Stored items
+++
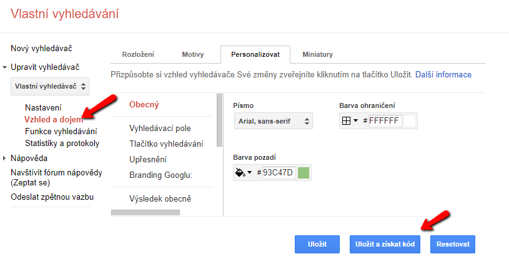Viewport: 509px width, 274px height.
Task: Click the vertical scrollbar of the options list
Action: [219, 120]
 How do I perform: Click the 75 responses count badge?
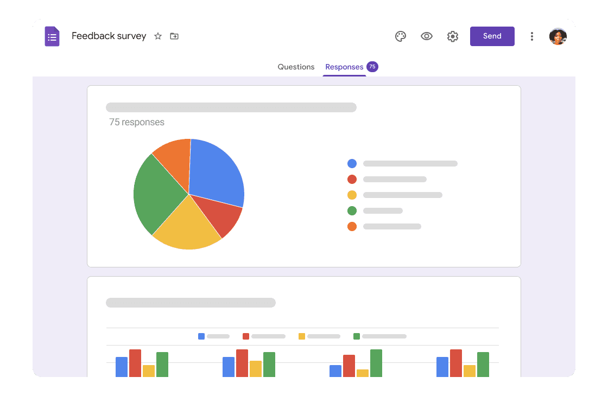372,67
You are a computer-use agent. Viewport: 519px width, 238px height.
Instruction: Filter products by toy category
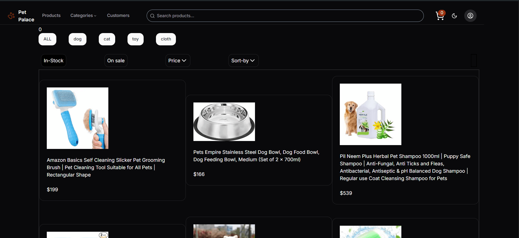pyautogui.click(x=135, y=39)
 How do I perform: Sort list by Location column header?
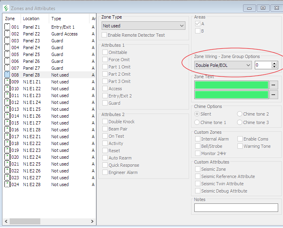pyautogui.click(x=31, y=19)
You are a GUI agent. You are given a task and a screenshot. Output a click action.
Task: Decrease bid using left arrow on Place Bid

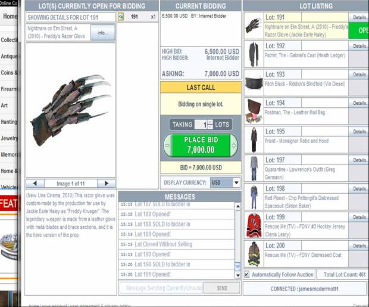(168, 144)
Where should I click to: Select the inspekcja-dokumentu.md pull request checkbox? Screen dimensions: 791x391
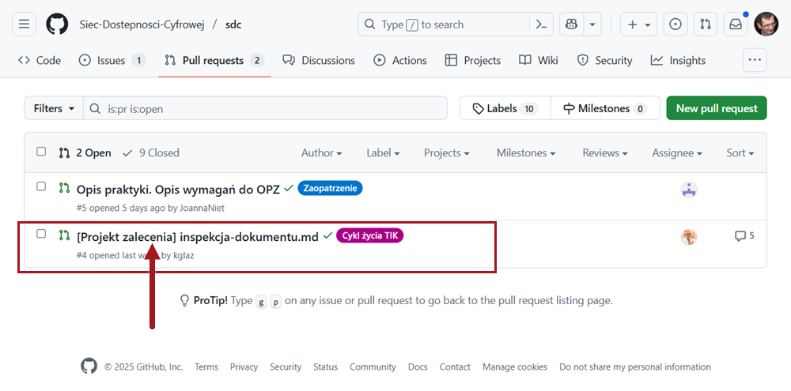[x=41, y=234]
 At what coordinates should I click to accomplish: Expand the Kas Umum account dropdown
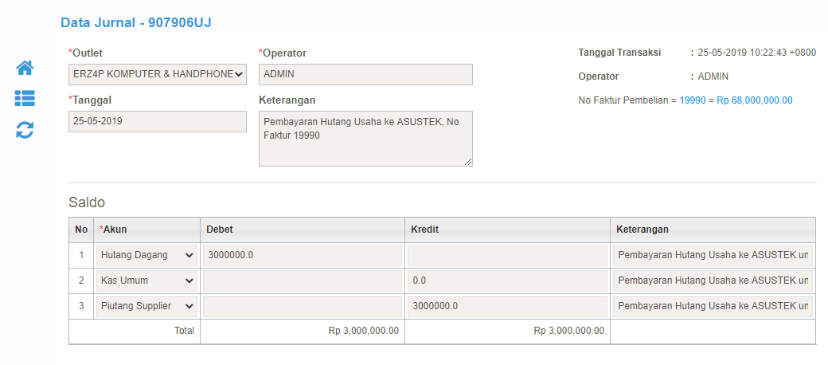click(x=146, y=281)

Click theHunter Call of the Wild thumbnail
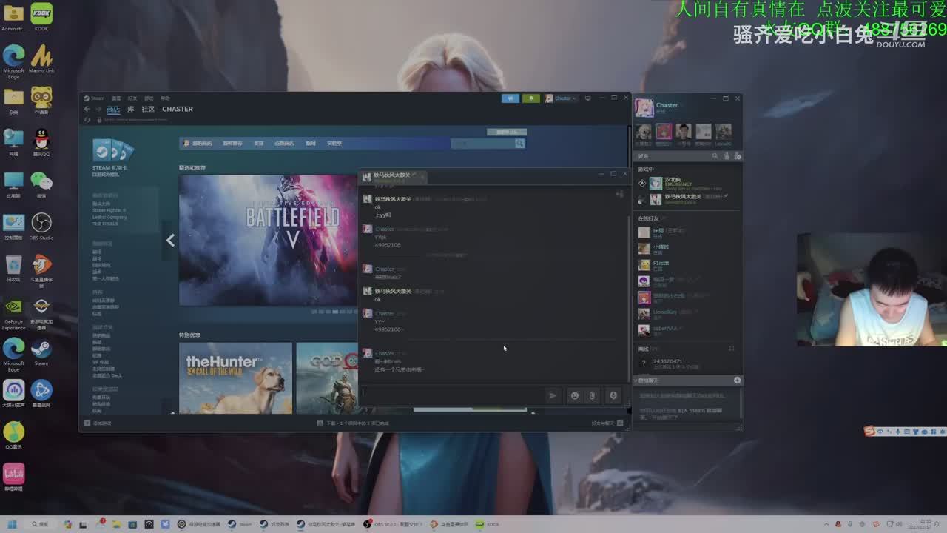tap(235, 378)
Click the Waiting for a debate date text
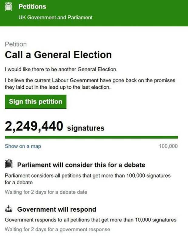The width and height of the screenshot is (188, 238). point(46,192)
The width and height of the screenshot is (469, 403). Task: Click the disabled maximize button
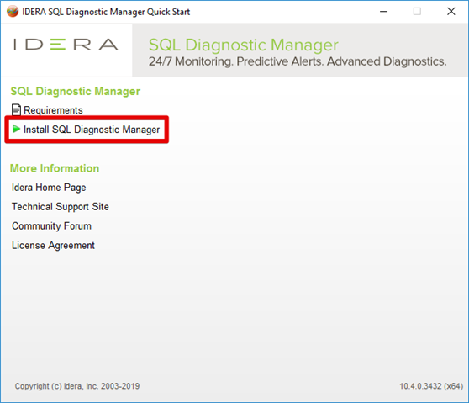pyautogui.click(x=417, y=12)
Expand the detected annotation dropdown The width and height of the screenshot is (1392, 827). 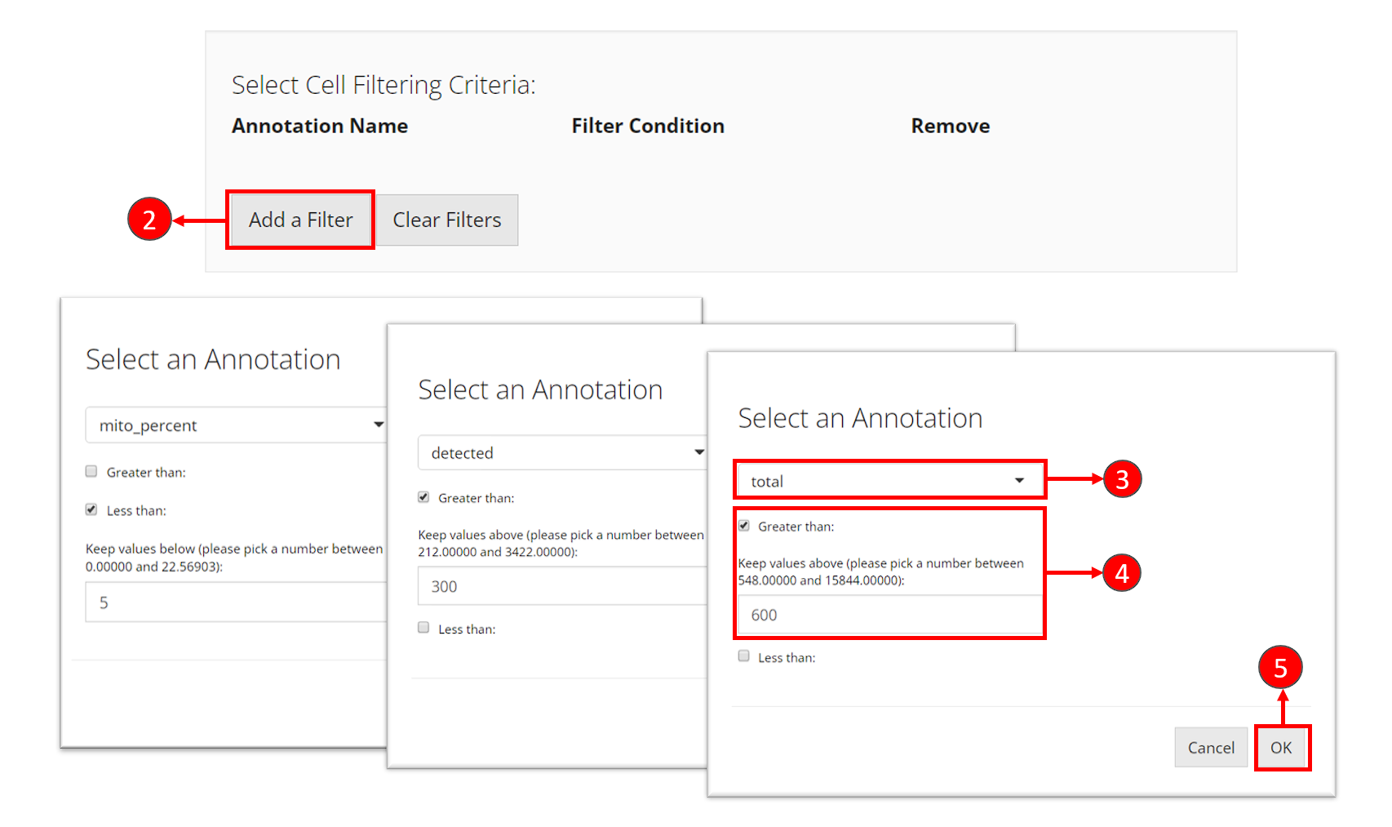coord(561,453)
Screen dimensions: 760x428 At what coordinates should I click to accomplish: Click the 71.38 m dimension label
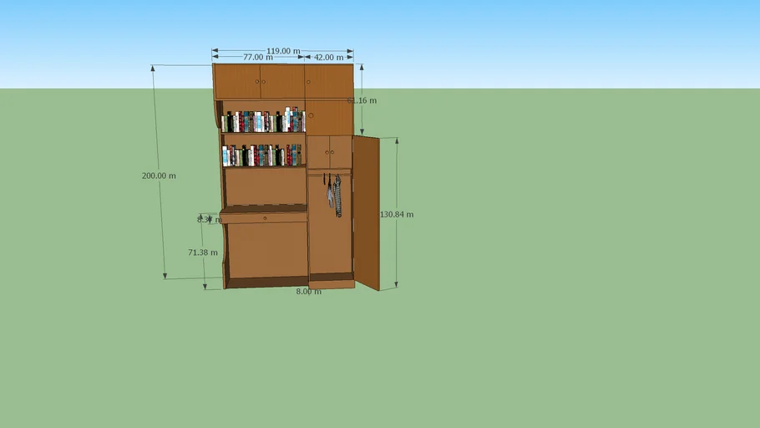click(202, 252)
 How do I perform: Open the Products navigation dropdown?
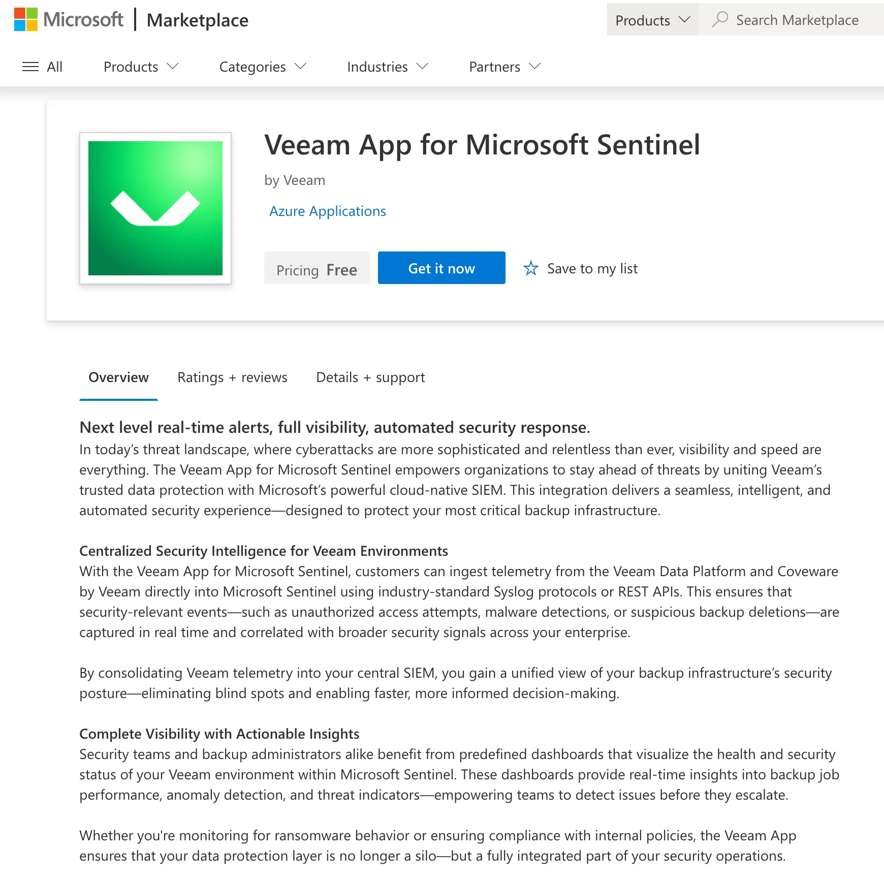(x=141, y=67)
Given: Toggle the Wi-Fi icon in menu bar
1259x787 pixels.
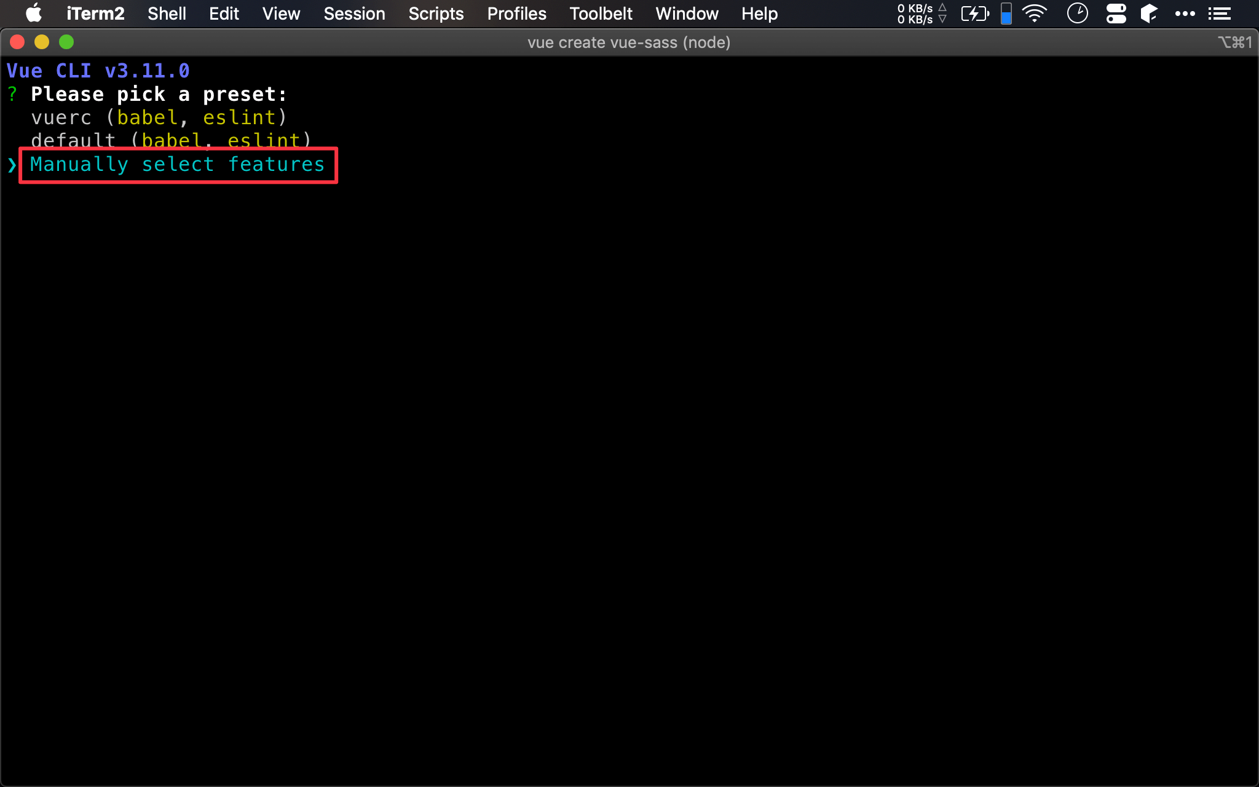Looking at the screenshot, I should point(1041,13).
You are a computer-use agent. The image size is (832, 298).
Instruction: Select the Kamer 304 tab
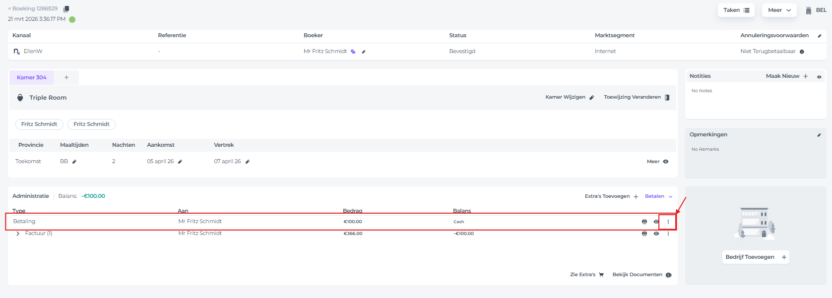point(31,77)
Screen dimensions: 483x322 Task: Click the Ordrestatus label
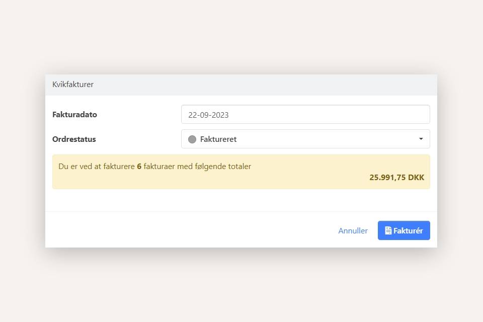tap(74, 139)
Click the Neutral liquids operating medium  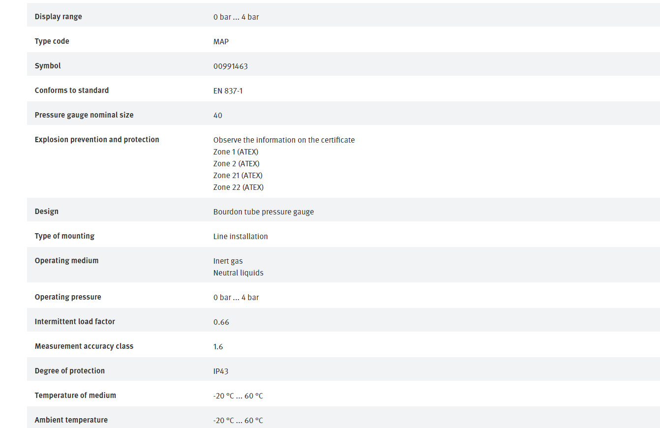pyautogui.click(x=238, y=273)
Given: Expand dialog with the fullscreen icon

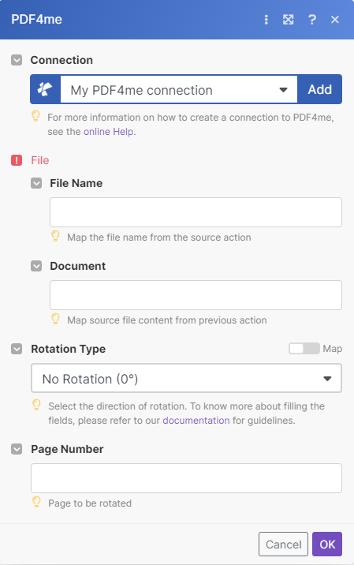Looking at the screenshot, I should pos(288,20).
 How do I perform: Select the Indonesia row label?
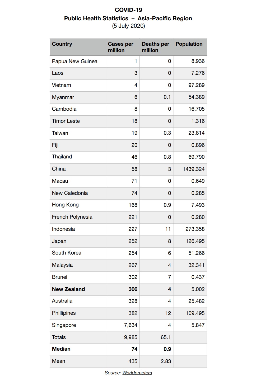coord(63,229)
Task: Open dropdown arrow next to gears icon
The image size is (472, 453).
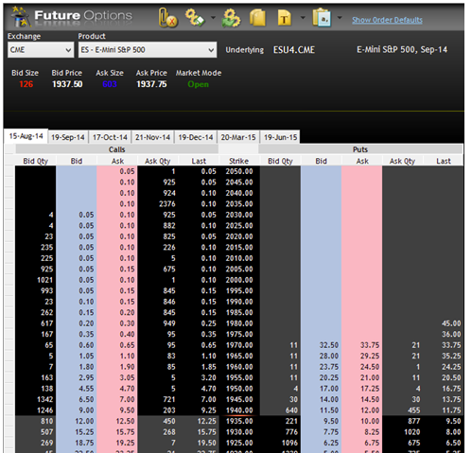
+++
_Goal of the exercise_
Once the line with "How do I perform: Open" has been found above, output that line and every later line exactly, stopping after the line with "You are a computer-use agent. The", and omit the pictures.

_Exercise result_
 How do I perform: Open the Products navigation dropdown?
(x=141, y=67)
Given: Toggle the Wi-Fi icon in menu bar
1259x787 pixels.
Looking at the screenshot, I should point(1041,13).
You are a computer-use agent. The image size is (832, 298).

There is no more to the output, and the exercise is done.